> DATA SUPPLIED
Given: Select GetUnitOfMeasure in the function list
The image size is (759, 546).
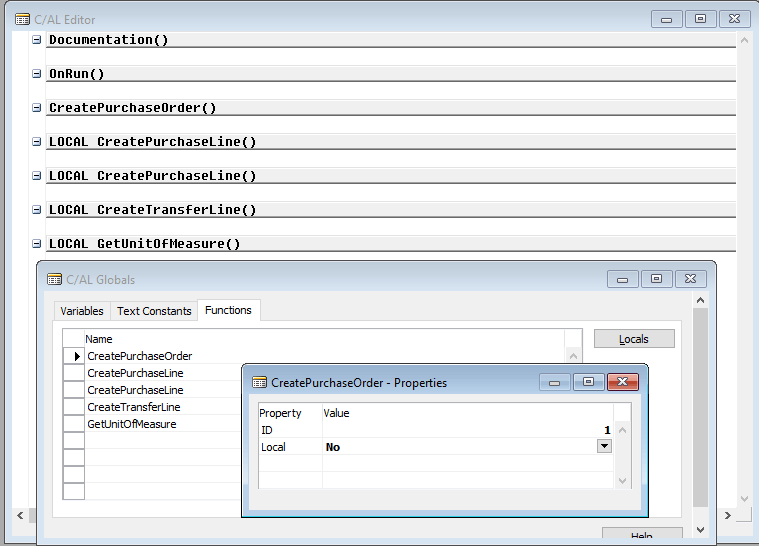Looking at the screenshot, I should tap(131, 424).

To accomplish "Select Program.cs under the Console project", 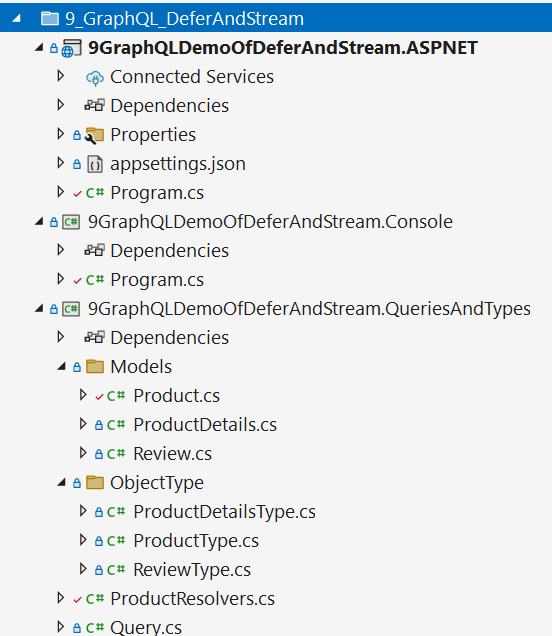I will (157, 280).
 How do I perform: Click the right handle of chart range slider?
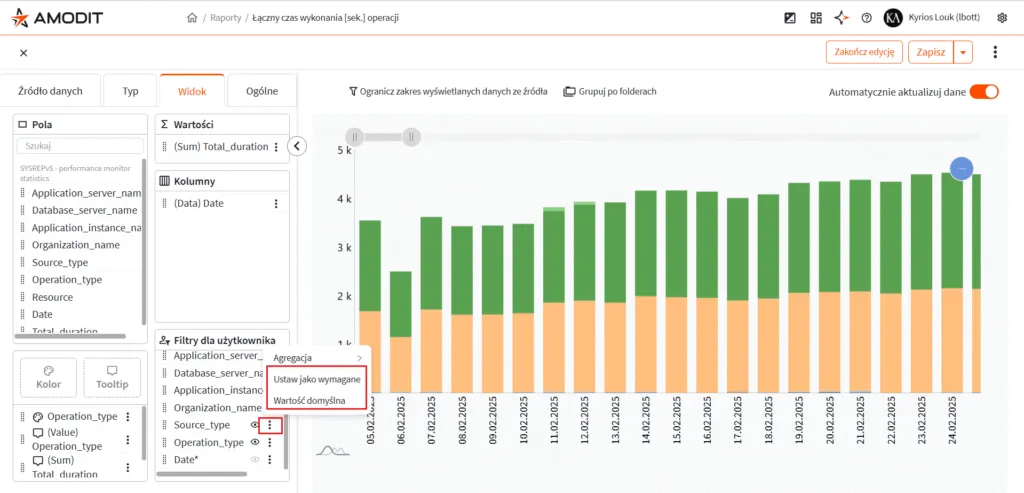[411, 137]
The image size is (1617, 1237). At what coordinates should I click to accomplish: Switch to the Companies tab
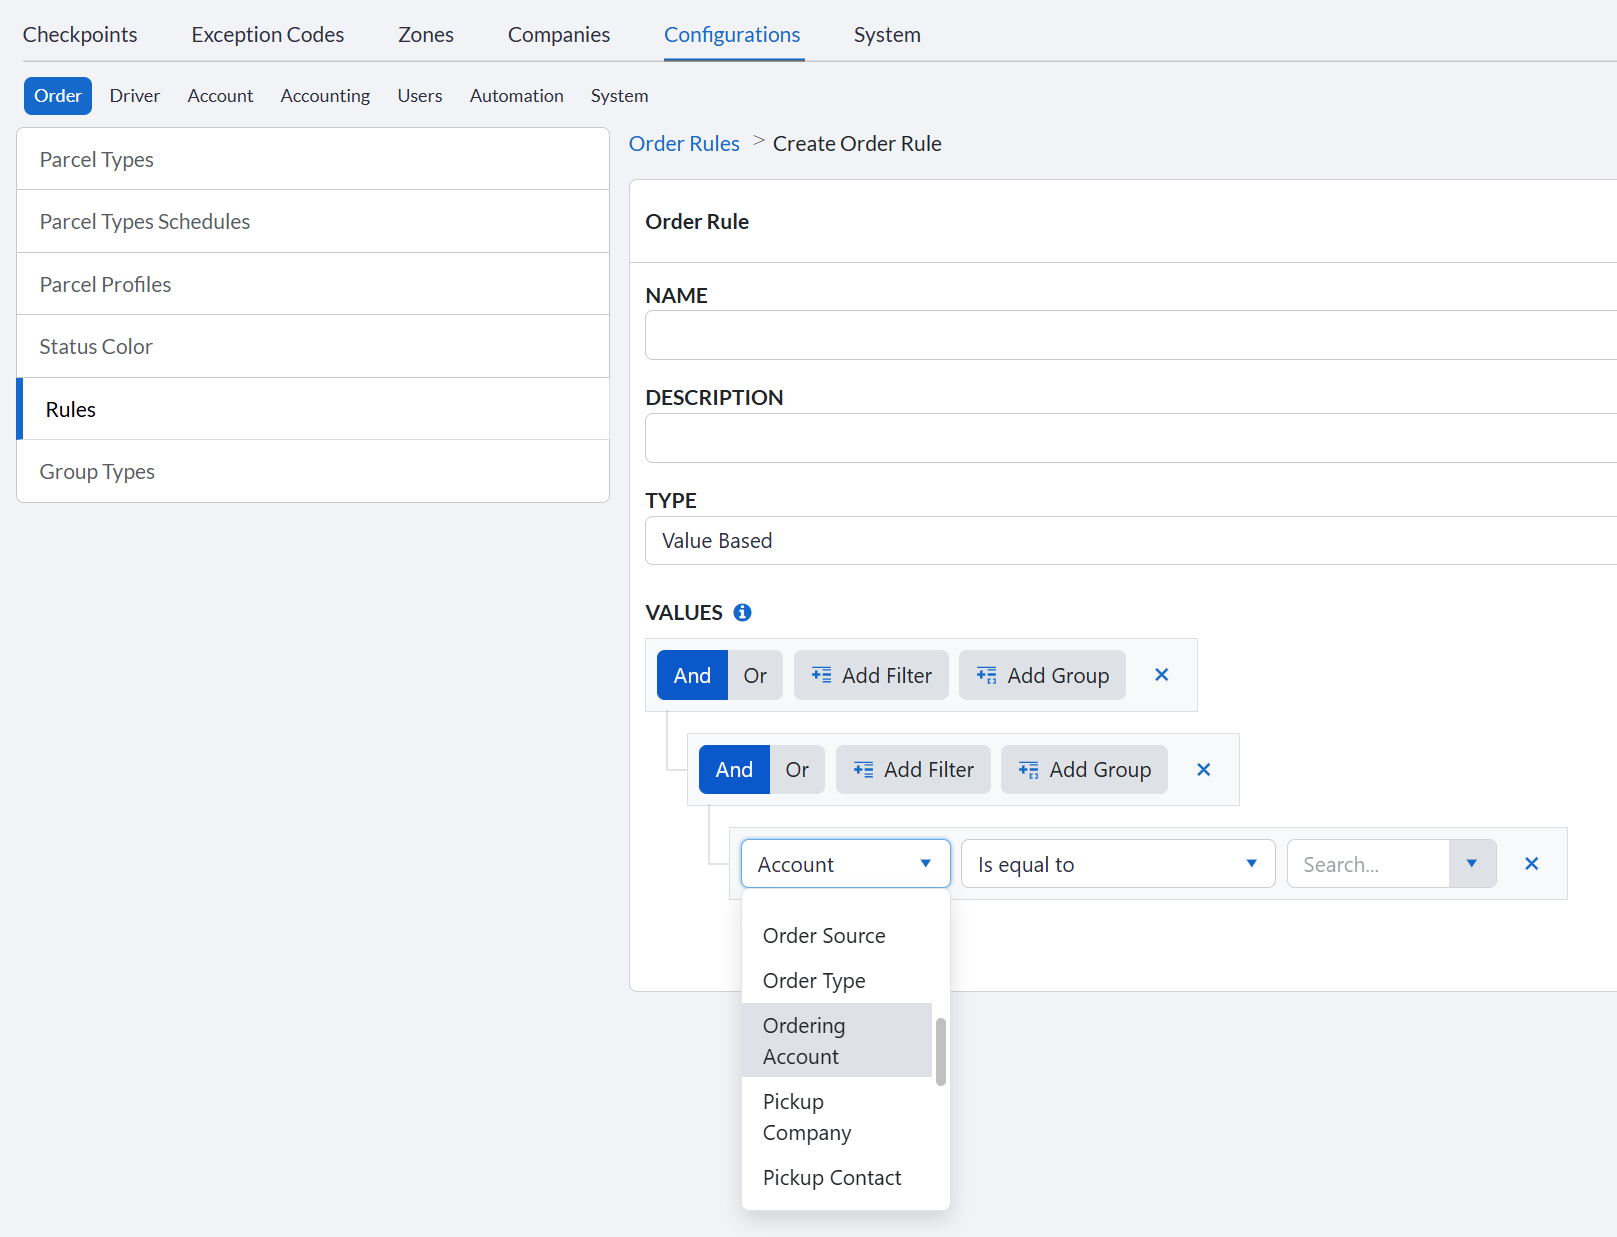pos(558,34)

> WORK TO BE COMPLETED
The lines from the one containing "The image size is (1617, 1237)." to the last line of the records, both included: print exactly those and nothing else, leaving out any pictures.

> TASK OUTPUT
The image size is (1617, 1237). At what coordinates should I click to accomplish: Switch to the Companies tab
pos(558,34)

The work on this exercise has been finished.